Email D – Esposito’s Privilege Log, Item 6 – Require Production
Sanford asserts work product protection and common interest privilege with regard to the
redacted section of Email D. He explains in his declaration that his thought processes should be
“redacted because otherwise his analysis and work product, as his own attorney at a multiparty
inquest, would lose the normal protections otherwise afforded to someone in his situation where
he is communicating with another attorney about a matter of common interest.” (ECF Doc. #
128 ¶ 22.)
In the unredacted Email D (with the requested redaction in italics), Sanford states, in an
email sent to Esposito on January 13, 2016:
stress.
bastards could usurp the appellate div. and the appeal they made of Braun
ordering an inquest by rushing this inquest (the computer created it after
they filed NOI last mo and I haven't had anyone appearing to move to
vacate on behalf of corporate entities).
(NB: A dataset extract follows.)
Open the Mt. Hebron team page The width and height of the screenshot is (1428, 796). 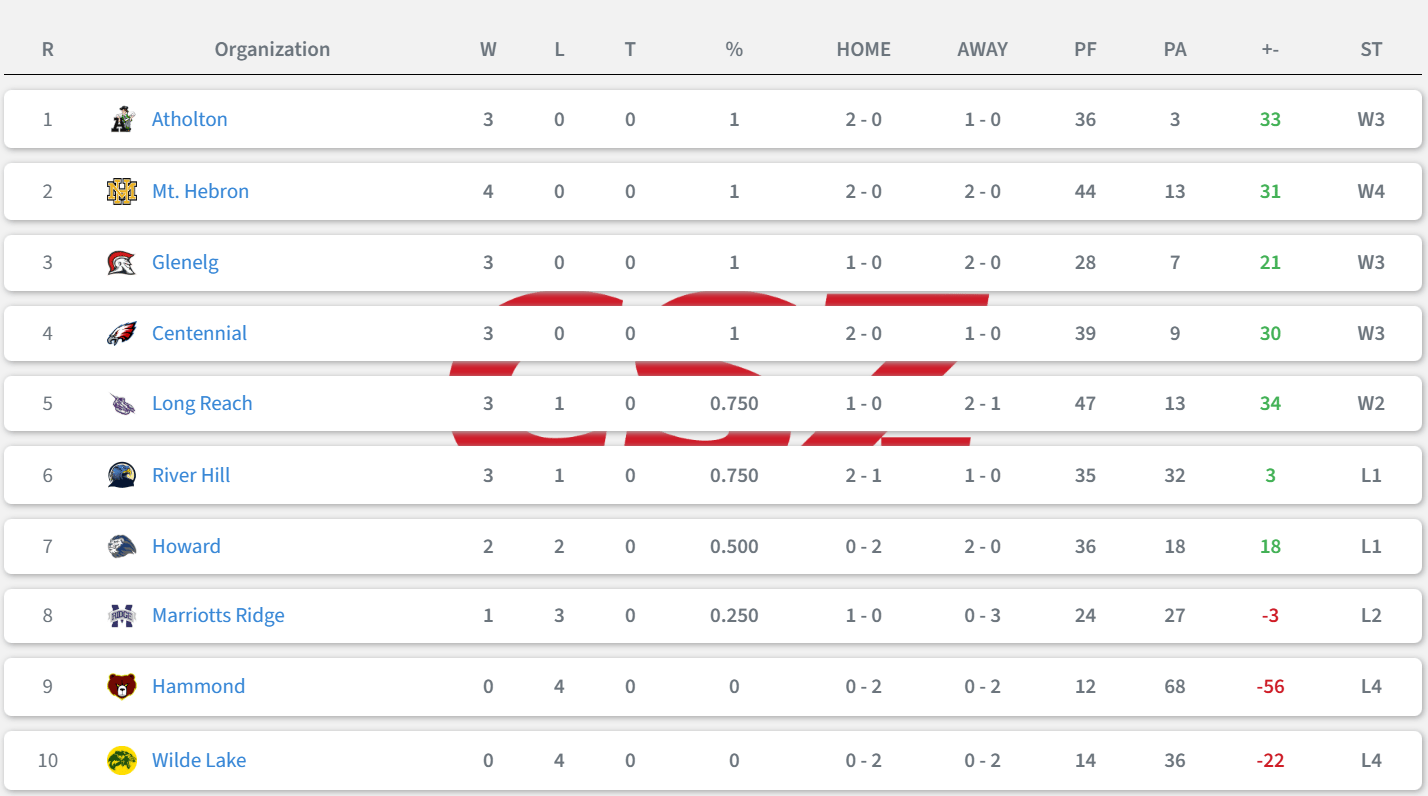click(x=200, y=191)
If Gammerman ignores Braun's
direction that this inquest should be before a jury and denies Pursuit's new
counsel's request for (30) days to get up to speed (and worse - Jim can't
appear tomorrow and is instead sending a 25yr old kid from his office - all
he has), we're screwed. Knopf could get a "sum certain" number and rush
to put a lien on props
any advice?
(Email D.) The italicized portion is relevant in that it shows that Esposito had detailed
knowledge of the appeal, which would further implicate him in Sanford’s fraudulent scheme. In
particular, Ringel testified in her 2017 deposition that she did not know about the Knopfs’
pending appeal when she received Akerman’s call. This email goes to further show that Esposito
withheld information from Ringel as part of the alleged scheme.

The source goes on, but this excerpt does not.